**Goal of the exercise**: After locating the line that contains "Slotenmaker Velsen Buurt 86 (180, 2499)" in the data below, set down exactly that line and each one after it through the line that contains "# 12 (523, 1637)", and nothing more.

Stored records
————————

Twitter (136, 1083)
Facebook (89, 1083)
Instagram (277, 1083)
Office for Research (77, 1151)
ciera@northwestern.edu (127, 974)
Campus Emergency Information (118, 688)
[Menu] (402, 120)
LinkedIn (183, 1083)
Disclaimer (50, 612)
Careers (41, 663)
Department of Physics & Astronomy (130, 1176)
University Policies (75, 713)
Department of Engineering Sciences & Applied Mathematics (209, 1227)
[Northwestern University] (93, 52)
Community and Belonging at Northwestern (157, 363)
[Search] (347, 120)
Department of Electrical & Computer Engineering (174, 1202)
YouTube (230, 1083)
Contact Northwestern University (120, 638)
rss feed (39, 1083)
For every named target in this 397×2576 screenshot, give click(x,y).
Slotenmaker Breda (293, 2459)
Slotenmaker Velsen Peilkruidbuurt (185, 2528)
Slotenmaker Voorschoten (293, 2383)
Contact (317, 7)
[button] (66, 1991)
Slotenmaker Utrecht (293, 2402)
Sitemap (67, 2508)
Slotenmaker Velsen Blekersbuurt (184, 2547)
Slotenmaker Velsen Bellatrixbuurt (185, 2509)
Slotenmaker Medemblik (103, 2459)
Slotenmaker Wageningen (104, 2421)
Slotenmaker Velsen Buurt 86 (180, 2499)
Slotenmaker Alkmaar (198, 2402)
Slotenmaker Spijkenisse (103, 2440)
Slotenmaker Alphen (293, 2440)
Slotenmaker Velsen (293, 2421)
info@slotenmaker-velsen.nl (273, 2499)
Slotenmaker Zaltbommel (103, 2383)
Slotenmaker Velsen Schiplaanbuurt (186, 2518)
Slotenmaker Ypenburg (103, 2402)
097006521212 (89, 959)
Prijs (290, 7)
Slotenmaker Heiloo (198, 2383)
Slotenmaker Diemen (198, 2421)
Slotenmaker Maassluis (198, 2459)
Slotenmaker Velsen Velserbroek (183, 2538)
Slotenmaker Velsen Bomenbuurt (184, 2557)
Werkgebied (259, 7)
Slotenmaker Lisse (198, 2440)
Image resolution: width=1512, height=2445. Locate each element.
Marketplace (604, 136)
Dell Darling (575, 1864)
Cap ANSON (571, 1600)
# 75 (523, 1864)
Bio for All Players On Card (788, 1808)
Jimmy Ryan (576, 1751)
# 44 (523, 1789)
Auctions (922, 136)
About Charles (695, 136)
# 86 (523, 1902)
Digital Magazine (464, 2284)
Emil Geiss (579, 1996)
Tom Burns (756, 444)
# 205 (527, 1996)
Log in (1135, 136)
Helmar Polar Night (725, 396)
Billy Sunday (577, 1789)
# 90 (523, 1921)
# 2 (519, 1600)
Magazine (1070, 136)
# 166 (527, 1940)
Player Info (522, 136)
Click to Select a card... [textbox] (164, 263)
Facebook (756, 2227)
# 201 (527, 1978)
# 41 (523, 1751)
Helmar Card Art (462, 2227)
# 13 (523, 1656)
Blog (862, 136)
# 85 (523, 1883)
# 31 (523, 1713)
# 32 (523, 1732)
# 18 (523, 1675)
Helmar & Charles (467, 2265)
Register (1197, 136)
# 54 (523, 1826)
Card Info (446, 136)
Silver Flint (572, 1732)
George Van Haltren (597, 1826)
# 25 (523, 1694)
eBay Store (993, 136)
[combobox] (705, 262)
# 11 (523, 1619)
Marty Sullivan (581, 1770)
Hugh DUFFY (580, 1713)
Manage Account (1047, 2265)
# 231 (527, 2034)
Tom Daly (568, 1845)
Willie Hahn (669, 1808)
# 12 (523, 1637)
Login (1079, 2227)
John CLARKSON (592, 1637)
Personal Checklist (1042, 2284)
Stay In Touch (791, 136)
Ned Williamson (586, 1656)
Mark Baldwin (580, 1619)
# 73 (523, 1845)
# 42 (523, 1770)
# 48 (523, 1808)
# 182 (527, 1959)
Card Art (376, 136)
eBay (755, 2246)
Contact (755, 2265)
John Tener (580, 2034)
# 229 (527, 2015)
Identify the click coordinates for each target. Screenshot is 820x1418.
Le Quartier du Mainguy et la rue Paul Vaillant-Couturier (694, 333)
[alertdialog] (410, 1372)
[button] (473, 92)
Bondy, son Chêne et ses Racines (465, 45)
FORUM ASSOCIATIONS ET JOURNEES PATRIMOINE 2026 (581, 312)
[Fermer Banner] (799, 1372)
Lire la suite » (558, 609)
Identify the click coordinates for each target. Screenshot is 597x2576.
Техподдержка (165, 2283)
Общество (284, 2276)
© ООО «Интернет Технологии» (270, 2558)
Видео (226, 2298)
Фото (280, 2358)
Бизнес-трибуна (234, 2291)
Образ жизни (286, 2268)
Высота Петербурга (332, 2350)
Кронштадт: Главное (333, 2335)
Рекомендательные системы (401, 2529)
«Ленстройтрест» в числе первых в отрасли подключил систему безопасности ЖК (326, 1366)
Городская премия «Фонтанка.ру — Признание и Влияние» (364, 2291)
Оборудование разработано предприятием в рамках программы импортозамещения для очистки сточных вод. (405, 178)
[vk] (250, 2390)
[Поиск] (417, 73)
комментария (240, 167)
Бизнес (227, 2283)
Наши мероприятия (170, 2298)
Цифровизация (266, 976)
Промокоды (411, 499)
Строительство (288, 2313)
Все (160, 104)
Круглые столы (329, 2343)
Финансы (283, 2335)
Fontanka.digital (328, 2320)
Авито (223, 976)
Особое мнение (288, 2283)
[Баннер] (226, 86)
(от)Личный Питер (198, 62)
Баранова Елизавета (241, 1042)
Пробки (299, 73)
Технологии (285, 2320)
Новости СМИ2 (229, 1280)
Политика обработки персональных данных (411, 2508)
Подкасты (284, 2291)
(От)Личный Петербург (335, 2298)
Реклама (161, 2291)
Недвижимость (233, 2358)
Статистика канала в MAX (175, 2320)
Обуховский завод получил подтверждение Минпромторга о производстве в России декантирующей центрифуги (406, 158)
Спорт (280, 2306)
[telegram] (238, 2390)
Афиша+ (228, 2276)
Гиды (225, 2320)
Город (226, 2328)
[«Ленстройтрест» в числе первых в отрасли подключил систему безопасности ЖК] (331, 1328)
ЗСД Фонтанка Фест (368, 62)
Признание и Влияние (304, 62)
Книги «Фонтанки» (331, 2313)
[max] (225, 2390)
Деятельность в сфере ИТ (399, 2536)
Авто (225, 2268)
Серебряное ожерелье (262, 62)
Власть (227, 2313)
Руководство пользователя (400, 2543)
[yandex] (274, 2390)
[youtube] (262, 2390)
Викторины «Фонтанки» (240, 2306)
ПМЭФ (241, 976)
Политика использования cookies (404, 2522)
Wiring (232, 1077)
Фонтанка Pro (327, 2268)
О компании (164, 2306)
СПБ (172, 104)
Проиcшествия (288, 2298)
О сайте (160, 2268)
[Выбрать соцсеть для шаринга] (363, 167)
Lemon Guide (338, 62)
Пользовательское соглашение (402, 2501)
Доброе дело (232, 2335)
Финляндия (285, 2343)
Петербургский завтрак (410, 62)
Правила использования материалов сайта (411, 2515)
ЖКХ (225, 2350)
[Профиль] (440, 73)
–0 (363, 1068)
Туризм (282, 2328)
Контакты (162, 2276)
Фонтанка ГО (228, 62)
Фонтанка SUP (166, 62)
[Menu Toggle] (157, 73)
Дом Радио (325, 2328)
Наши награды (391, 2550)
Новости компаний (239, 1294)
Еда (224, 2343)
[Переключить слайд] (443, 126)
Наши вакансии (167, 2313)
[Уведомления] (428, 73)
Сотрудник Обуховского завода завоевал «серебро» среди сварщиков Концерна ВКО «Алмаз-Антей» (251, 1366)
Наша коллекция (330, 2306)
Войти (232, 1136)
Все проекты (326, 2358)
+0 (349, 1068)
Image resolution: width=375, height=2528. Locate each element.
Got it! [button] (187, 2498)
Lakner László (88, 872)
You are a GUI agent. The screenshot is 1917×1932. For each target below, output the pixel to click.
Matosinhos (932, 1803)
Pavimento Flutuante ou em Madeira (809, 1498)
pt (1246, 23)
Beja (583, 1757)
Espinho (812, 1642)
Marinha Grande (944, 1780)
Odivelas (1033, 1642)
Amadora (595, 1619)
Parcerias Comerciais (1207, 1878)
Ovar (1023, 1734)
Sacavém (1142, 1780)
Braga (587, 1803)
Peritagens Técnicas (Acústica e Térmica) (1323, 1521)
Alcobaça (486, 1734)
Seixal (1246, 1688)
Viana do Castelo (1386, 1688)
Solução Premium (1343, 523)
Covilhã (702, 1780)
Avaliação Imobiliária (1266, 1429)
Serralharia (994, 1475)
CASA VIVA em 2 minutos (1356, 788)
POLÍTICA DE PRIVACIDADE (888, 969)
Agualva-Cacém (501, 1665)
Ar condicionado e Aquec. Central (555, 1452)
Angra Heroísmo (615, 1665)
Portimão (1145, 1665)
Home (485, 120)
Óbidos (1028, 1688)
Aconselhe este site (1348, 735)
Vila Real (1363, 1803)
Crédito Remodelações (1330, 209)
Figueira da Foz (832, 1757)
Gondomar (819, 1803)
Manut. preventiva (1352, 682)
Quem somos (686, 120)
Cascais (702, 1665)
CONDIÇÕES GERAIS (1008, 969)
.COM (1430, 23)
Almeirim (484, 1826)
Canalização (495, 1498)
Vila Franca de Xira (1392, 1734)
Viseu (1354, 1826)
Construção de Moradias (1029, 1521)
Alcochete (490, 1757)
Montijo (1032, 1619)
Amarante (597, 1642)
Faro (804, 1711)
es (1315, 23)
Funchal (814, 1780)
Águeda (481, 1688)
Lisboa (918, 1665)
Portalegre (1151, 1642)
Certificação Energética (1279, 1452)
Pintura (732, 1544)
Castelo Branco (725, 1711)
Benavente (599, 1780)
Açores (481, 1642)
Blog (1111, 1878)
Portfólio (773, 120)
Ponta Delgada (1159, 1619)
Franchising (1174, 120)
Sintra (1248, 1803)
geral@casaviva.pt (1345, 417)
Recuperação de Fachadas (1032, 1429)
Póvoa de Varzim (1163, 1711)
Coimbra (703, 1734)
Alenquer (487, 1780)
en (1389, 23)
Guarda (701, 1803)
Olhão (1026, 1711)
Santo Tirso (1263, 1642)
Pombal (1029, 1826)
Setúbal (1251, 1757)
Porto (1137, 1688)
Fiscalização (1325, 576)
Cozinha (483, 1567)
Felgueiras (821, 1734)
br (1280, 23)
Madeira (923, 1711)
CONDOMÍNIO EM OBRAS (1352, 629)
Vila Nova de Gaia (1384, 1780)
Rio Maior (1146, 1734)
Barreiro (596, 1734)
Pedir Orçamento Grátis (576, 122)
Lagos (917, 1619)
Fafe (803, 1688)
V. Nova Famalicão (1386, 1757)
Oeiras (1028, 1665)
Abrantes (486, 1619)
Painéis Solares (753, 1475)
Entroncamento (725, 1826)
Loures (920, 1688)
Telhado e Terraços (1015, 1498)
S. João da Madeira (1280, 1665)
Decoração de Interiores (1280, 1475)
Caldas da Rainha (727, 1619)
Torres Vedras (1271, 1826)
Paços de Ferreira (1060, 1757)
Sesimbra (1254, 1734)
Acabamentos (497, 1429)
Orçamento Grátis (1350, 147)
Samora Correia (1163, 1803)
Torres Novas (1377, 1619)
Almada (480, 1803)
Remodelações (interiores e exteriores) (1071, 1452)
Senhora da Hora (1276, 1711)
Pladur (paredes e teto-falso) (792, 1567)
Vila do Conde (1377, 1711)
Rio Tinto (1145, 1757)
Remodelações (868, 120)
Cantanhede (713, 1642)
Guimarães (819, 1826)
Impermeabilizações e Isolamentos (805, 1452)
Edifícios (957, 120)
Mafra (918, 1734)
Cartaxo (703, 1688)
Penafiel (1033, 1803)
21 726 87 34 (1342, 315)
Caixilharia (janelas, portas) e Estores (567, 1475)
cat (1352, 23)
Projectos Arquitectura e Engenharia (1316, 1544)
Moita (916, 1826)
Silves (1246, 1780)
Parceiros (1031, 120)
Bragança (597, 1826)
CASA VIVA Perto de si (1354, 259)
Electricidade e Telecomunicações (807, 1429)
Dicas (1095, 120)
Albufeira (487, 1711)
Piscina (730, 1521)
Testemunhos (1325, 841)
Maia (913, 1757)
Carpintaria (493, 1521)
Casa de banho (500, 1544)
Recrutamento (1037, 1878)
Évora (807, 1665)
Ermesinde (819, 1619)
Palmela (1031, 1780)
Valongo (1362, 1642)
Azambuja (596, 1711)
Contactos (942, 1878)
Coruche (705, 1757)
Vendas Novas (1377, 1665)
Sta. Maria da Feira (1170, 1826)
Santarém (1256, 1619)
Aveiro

————————

**Completed exercise**:
Slotenmaker Velsen Buurt 86 (180, 2499)
Slotenmaker Alkmaar (198, 2402)
Slotenmaker Spijkenisse (103, 2440)
Slotenmaker Alphen (293, 2440)
Slotenmaker Velsen (293, 2421)
info@slotenmaker-velsen.nl (273, 2499)
Slotenmaker Zaltbommel (103, 2383)
Slotenmaker Velsen Schiplaanbuurt (186, 2518)
Slotenmaker Ypenburg (103, 2402)
097006521212 (89, 959)
Prijs (290, 7)
Slotenmaker Heiloo (198, 2383)
Slotenmaker Diemen (198, 2421)
Slotenmaker Maassluis (198, 2459)
Slotenmaker Velsen Velserbroek (183, 2538)
Slotenmaker Velsen Bomenbuurt (184, 2557)
Werkgebied (259, 7)
Slotenmaker Lisse (198, 2440)
Image resolution: width=1512, height=2445. Locate each element.
Marketplace (604, 136)
Dell Darling (575, 1864)
Cap ANSON (571, 1600)
# 75 (523, 1864)
Bio for All Players On Card (788, 1808)
Jimmy Ryan (576, 1751)
# 44 (523, 1789)
Auctions (922, 136)
About Charles (695, 136)
# 86 (523, 1902)
Digital Magazine (464, 2284)
Emil Geiss (579, 1996)
Tom Burns (756, 444)
# 205 (527, 1996)
Log in (1135, 136)
Helmar Polar Night (725, 396)
Billy Sunday (577, 1789)
# 90 (523, 1921)
# 2 (519, 1600)
Magazine (1070, 136)
# 166 (527, 1940)
Player Info (522, 136)
Click to Select a card... [textbox] (164, 263)
Facebook (756, 2227)
# 201 (527, 1978)
# 41 (523, 1751)
Helmar Card Art (462, 2227)
# 13 (523, 1656)
Blog (862, 136)
# 85 (523, 1883)
# 31 (523, 1713)
# 32 (523, 1732)
# 18 (523, 1675)
Helmar & Charles (467, 2265)
Register (1197, 136)
# 54 (523, 1826)
Card Info (446, 136)
Silver Flint (572, 1732)
George Van Haltren (597, 1826)
# 25 (523, 1694)
eBay Store (993, 136)
[combobox] (705, 262)
# 11 (523, 1619)
Marty Sullivan (581, 1770)
Hugh DUFFY (580, 1713)
Manage Account (1047, 2265)
# 231 (527, 2034)
Tom Daly (568, 1845)
Willie Hahn (669, 1808)
# 12 (523, 1637)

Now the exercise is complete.